The zoo has taken receipt of six pairs of the stunning green birds from their native Indonesia and hopes to establish a breeding program and what it calls "safety-net" populations.
According to the zoo, there are only about 100 Javan green magpies left. Birds in Indonesia are often caged as status objects, causing millions of them to be removed from the wild over the last two decades or so. In such conditions birds like the green magpie don’t survive very long, say zoo staff interviewed by the BBC.
Recent efforts by the zoo to work with conservationists in Indonesia to breed the birds have been hindered by break-ins by thieves targeting the rare creatures.
The break-ins prompted the zoo to have the six pairs of birds flown to the United Kingdom. The U.K. breeding program will be the first ever attempted outside of the magpie’s native Indonesia.

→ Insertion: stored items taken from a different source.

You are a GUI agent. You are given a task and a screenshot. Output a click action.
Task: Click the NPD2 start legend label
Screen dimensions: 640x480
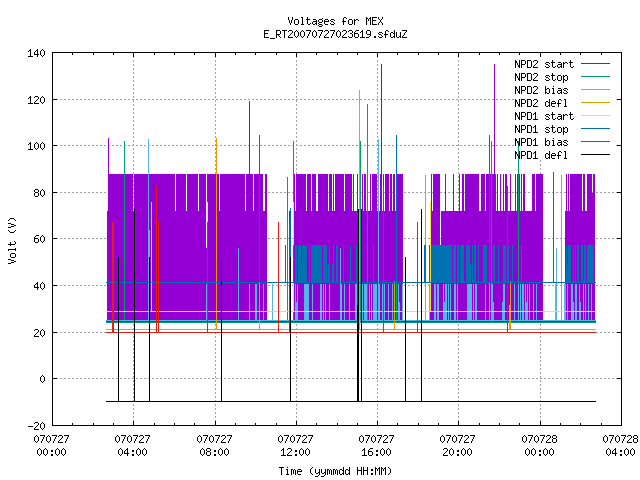(544, 64)
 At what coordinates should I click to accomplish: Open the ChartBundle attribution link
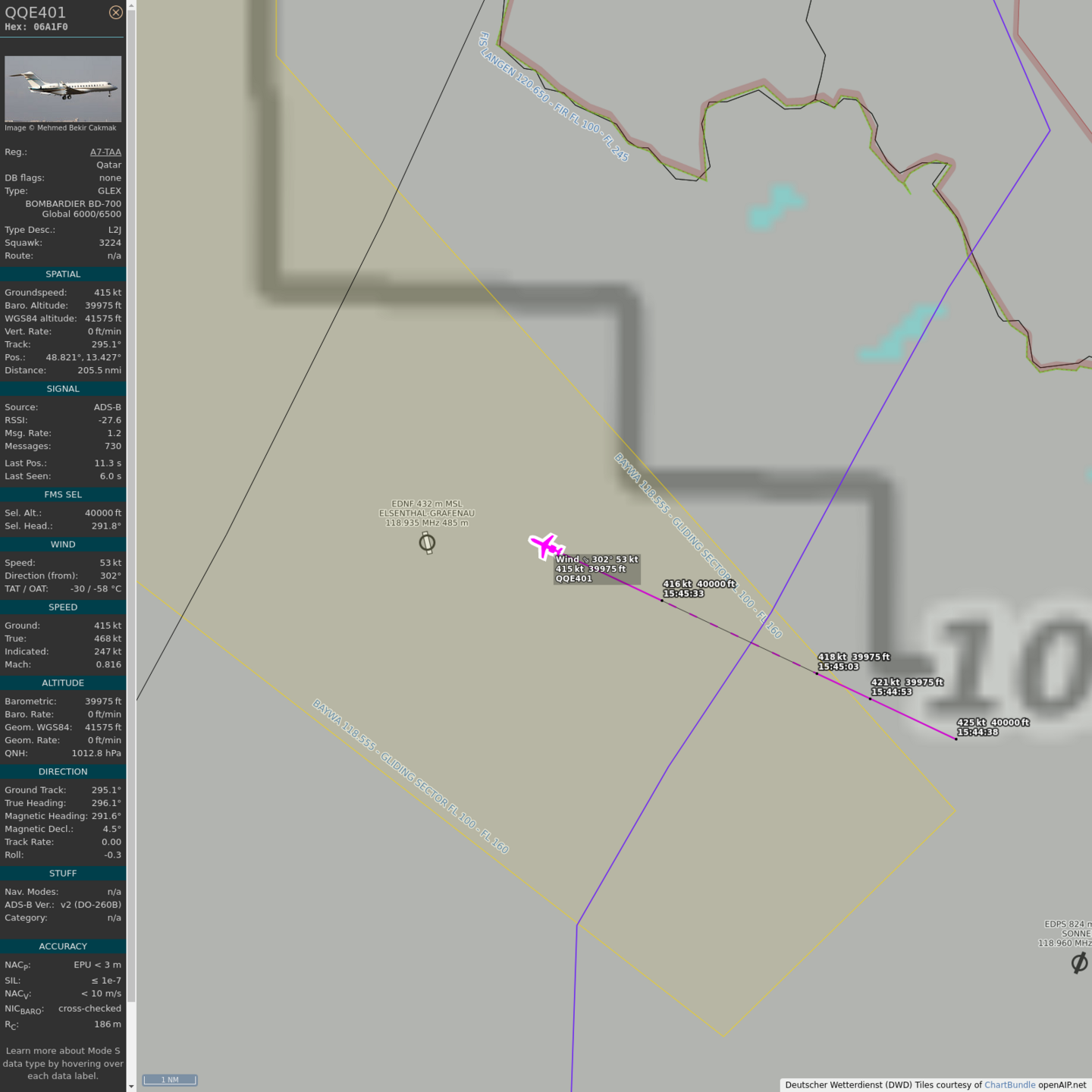point(1009,1084)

The Javan green magpie is a corvid, in the same family as crows and ravens. Its victimization by trappers, and its loss of native habitat in the forests of Indonesia give the bird its ominous Critically Endangered designation.
“Research and informed conservation actions are now urgently needed to increase the chances of this species’s survival,” the International Union for Conservation of Nature writes of the animal on its “red list” of threatened species.